In the previous post, I argued that legal form cannot and should not be used to allocate governmental powers and responsibilities between the federal government on the one hand and constituent units of the federation, i.e., regional states, on the other. On such basis I argued that criminal law as a form of law cannot be said to belong to the federal or regional level of government. Hence, I have cautioned against the literal and independent reading of article 55(5) of the constitution which says that the House of Peoples’ Representatives shall enact a criminal code and regional states shall enact criminal law on matters not covered by the federal criminal legislation.
I submitted that this constitutional provision should be read in light of Article 51 which deals with the powers and responsibilities of the federal government. Accordingly the federal government can pass any kind of law, including criminal law, on matters which fall under the jurisdiction of the federal government. Such matters are provided in Article 51. It is, therefore, the duty of the federal government to demonstrate that the criminal laws it has passed or plans to pass are relating to matters falling under one or more of the twenty-one items in Article 51 and other parts of the constitution. Regional states, on the other hand, can pass criminal legislation on matters which are outside the federal jurisdiction.
I finished the last post by posing a question. Regarding forestry offences, for example, can regional states provide for a higher penalty than what is provided in the federal law for the same offence? I will add another question here and address the two together: can regional states expand or contract the scope of federal offences relating to forestry?
As I have said, if we read Article 55 of the constitution literally and independent of Article 51, we ask a simple question: is the offence provided in the federal criminal legislation? If the answer is yes, then it follows that a given regional state can neither provide for a higher penalty nor expand and contract the definition of the relevant forestry offence. But I have suggested against this rather simplistic reading of the relevant constitutional provisions.
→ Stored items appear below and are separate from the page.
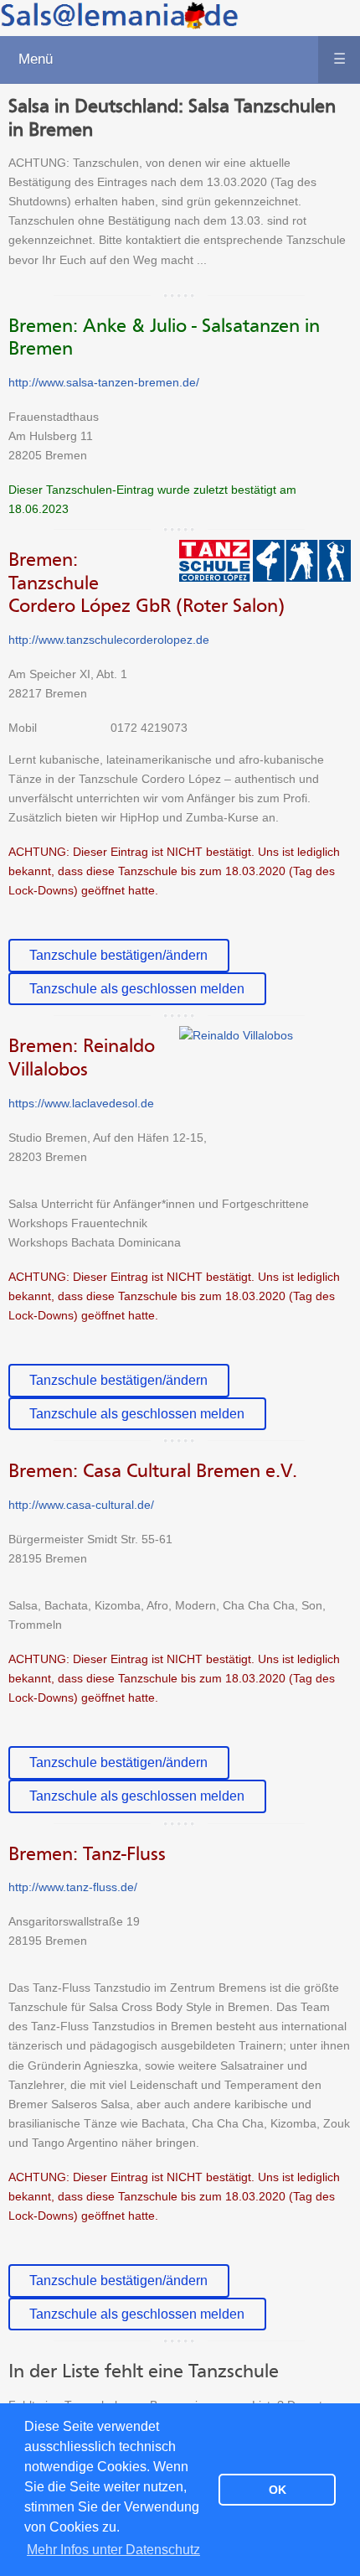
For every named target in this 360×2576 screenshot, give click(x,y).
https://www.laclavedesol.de (81, 1103)
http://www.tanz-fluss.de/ (72, 1887)
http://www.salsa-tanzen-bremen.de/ (103, 382)
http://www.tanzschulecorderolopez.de (108, 639)
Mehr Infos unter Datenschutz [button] (113, 2549)
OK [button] (277, 2489)
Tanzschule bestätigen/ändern (118, 954)
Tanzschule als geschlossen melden (136, 988)
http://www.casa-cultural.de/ (81, 1504)
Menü (181, 58)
In my view, in order to answer the above question, we must first determine the respective roles of the federal government regarding management of forest resources? Does the federal government have exclusive power over the management of our forest resources? If the answer to this question were yes, then it follows that the federal government would have the exclusive power to develop and enforce forest laws, including criminal laws relating to forestry. But the constitutional reality is different.